◆ DIRECTIONS FOR THIS TASK
Your output should be exactly the lines from the one containing "908x570 pixels. At" through the final line of the following data, please, with no pictures.

--- DATA FOR ANALYSIS ---

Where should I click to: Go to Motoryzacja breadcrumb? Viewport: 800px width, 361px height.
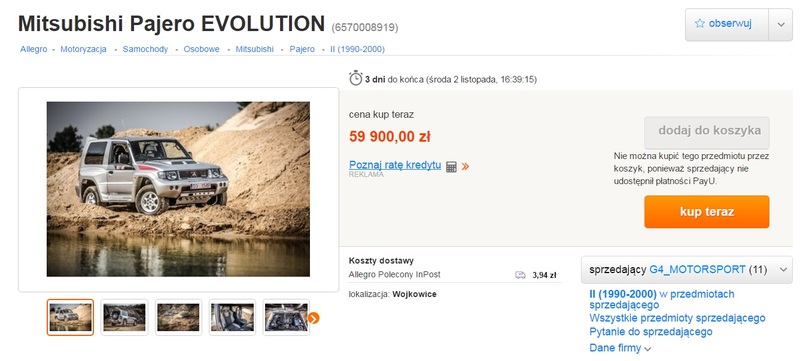pyautogui.click(x=84, y=49)
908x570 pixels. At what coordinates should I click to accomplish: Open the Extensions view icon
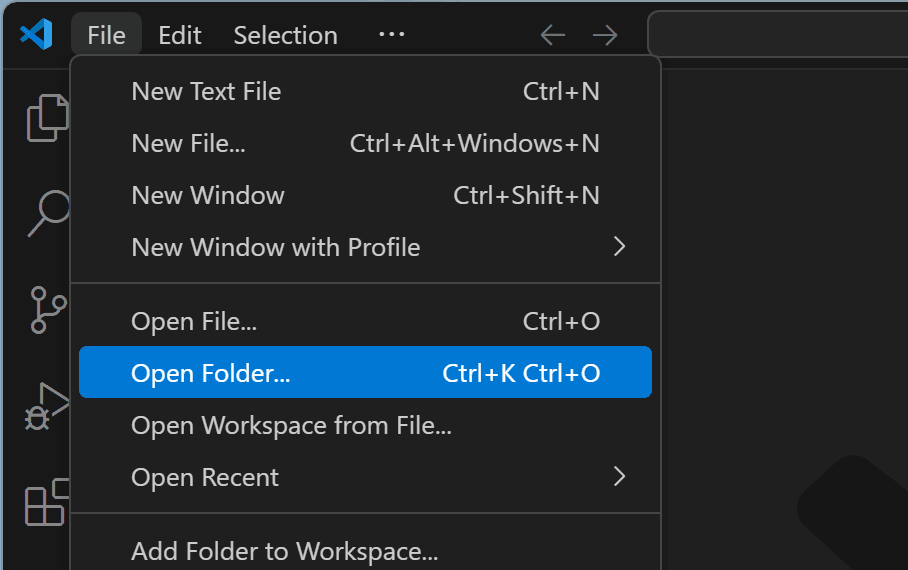point(46,502)
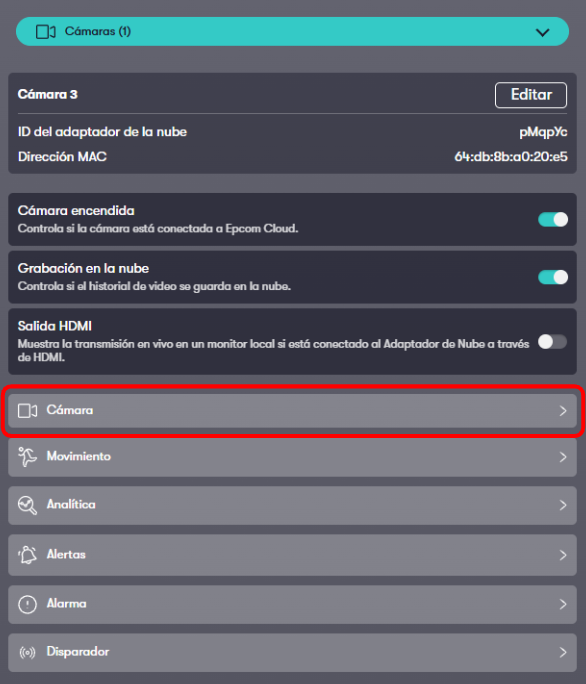The image size is (586, 684).
Task: Click the magnifier Analítica icon
Action: coord(27,505)
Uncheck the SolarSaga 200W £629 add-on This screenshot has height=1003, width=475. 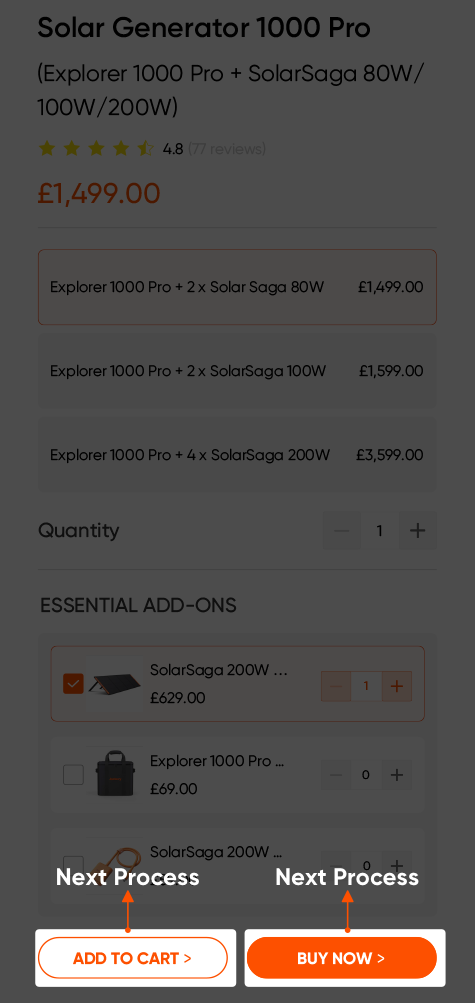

---

◆ TASK SOLUTION
908x570 pixels. At what coordinates should I click to accomplish: Open the Extensions view icon
point(46,502)
The image size is (586, 684).
Task: Click the magnifier Analítica icon
Action: coord(27,505)
Uncheck the SolarSaga 200W £629 add-on This screenshot has height=1003, width=475. 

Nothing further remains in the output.